Adult acne is a term used to describe skin problems that persist or emerge into someone’s 30s, 40s, and 50s and can target anyone.
Certain medications can trigger lupus, including some anti-seizure drugs, blood pressure medications, and antibiotics. Hydralazine, procainamide, and isoniazid are the drugs most often connected to this type of lupus. In most cases of drug-induced lupus, the symptoms disappear when you stop taking the drug.
Neonatal lupus is another known, but rare, lupus-like disease. It develops when a mother with lupus transfers antibodies to the fetus in the womb, and although the baby can be born with some distressing symptoms, they typically clear up completely within several months.
The Trouble With Diagnosis
Lupus can manifest in pretty obvious, and very painful, ways. However, many of the symptoms can also be mistaken for other diseases, which can complicate diagnosis for months, or even years.
Lupus is an unpredictable disease: symptoms may come and go, be mild or severe, and they could be temporary or permanent. Some of the most common lupus symptoms that could masquerade as other ailments include:
- Unexplained fever
- Painful or swollen joints
- Sores in the mouth or nose
- Fingers and toes that turn purple or blue when you’re cold or stressed
- Extreme fatigue
- Depression and trouble thinking
- Chest pain that comes with breathing
- Low blood count
- Unusual hair loss
However, there are other symptoms that are more specific to lupus. For instance, the classic red rash that spreads across the middle of the face and cheeks isn’t always present, but a high percentage of lupus patients will experience it. In fact, around 80 percent of lupus sufferers will notice some symptoms on their skin.
Unfortunately, there is no single, definitive lupus test that can lead to a firm diagnosis. Blood and urine tests, biopsies of tissue, and an assessment of symptoms are the main diagnostic tools.
Who Gets Lupus?
Anyone can get lupus, although the disease is far more common in women than in men. Nearly 90 percent of lupus patients are female, and between the ages of 15 and 44.
Of course, not every woman is at risk for developing lupus; sometimes your family history can indicate your risk level, and your ethnicity can provide a helpful clue. If your ancestry is Asian, African-American, Hispanic, or Native American, you are up to three times as likely to suffer from lupus.
While the scientific community is fairly certain that genes play an important role in lupus, genes alone can’t indicate whether anyone will develop the disease. Lifestyle and environment also factor in, so watch out for events in your life that coincide with the beginning of your symptoms. Several things can trigger the onset of lupus, like:
- Environmental changes
Outlook and Prognosis
Like many diseases, lupus responds best to early and aggressive treatment. If you manage to get a diagnosis and treatment plan shortly after your symptoms appear, you stand a good chance of taking control over your symptoms.
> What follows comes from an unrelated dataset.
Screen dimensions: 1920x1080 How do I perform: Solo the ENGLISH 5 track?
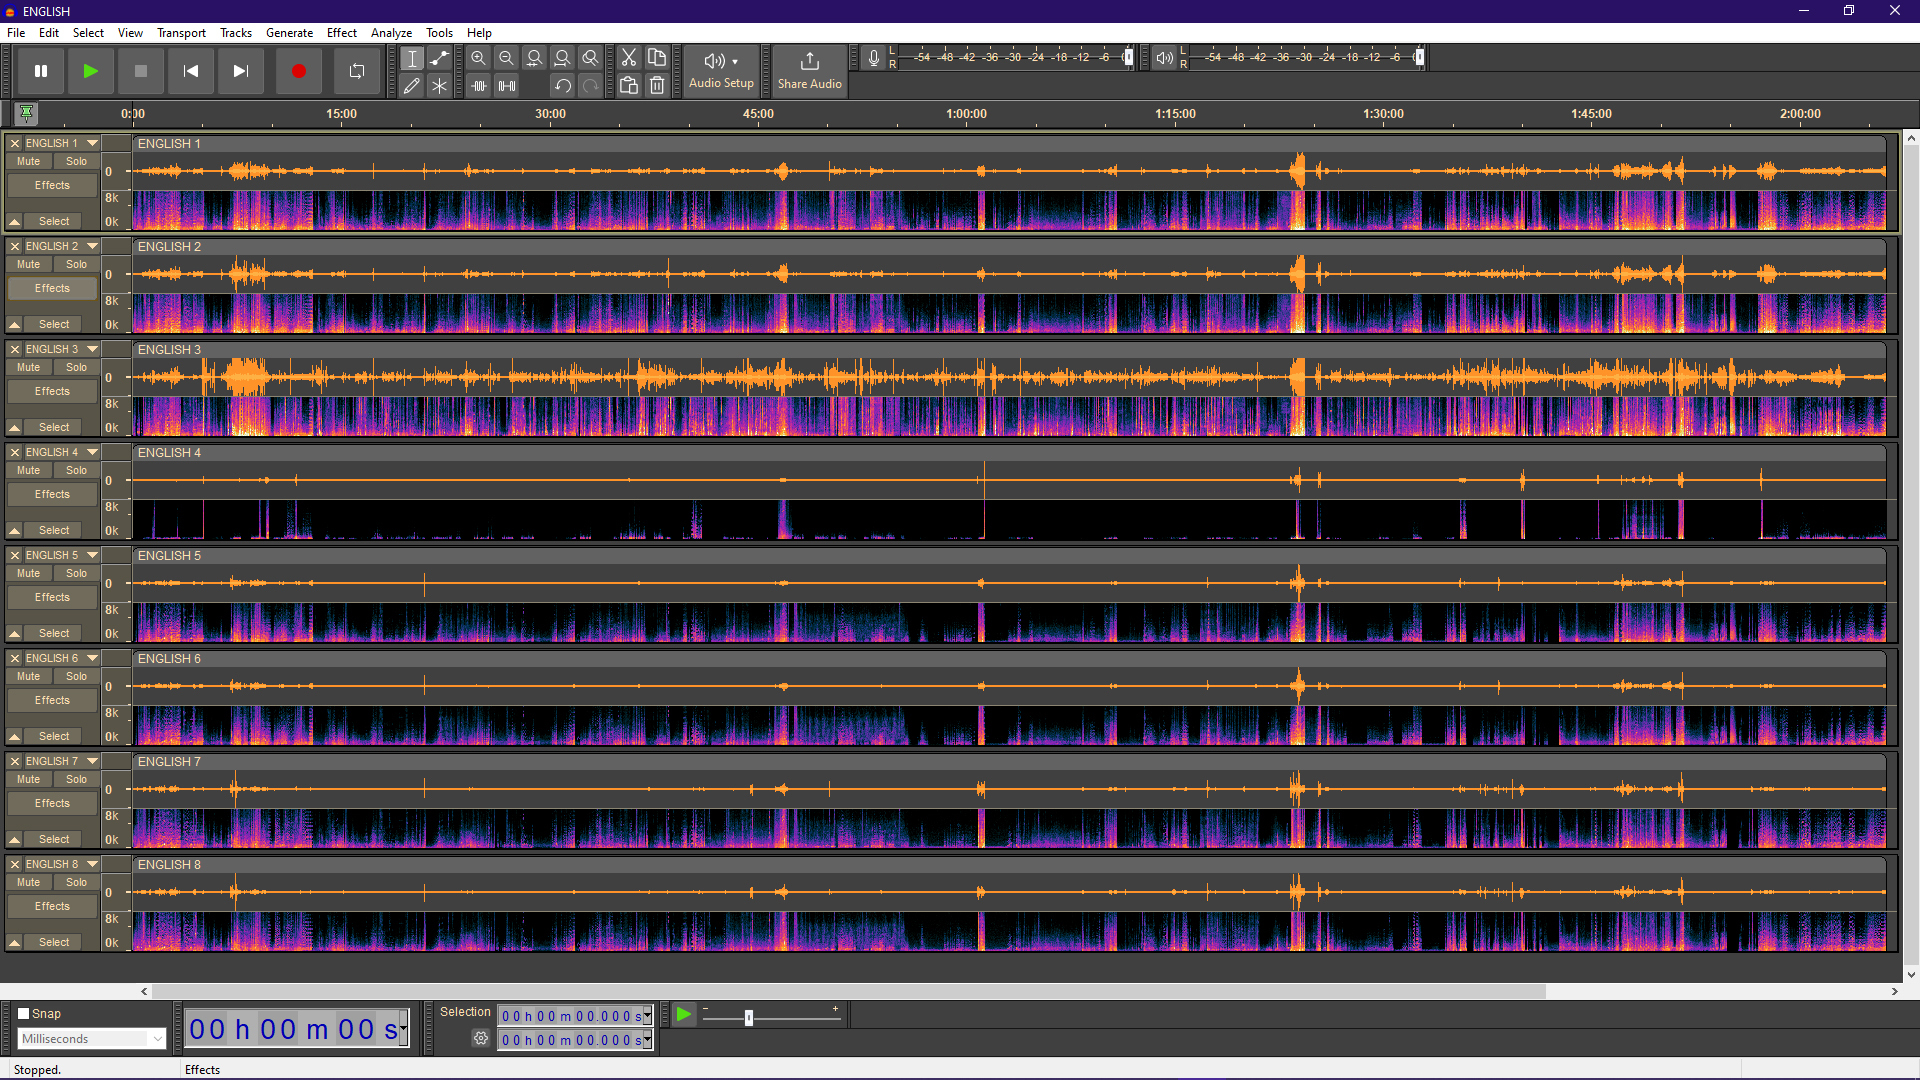point(77,574)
Unfortunately there is no cure for lupus, but there are ways to manage the symptoms and protect your organs from damage.
Since there are so many possible lupus symptoms, and many of them are vague or mildly uncomfortable, you might put off seeing a doctor for longer than you should. Don’t make that mistake. Instead, book an appointment if you experience unexplained fever, a facial rash, or persistent flu-like symptoms.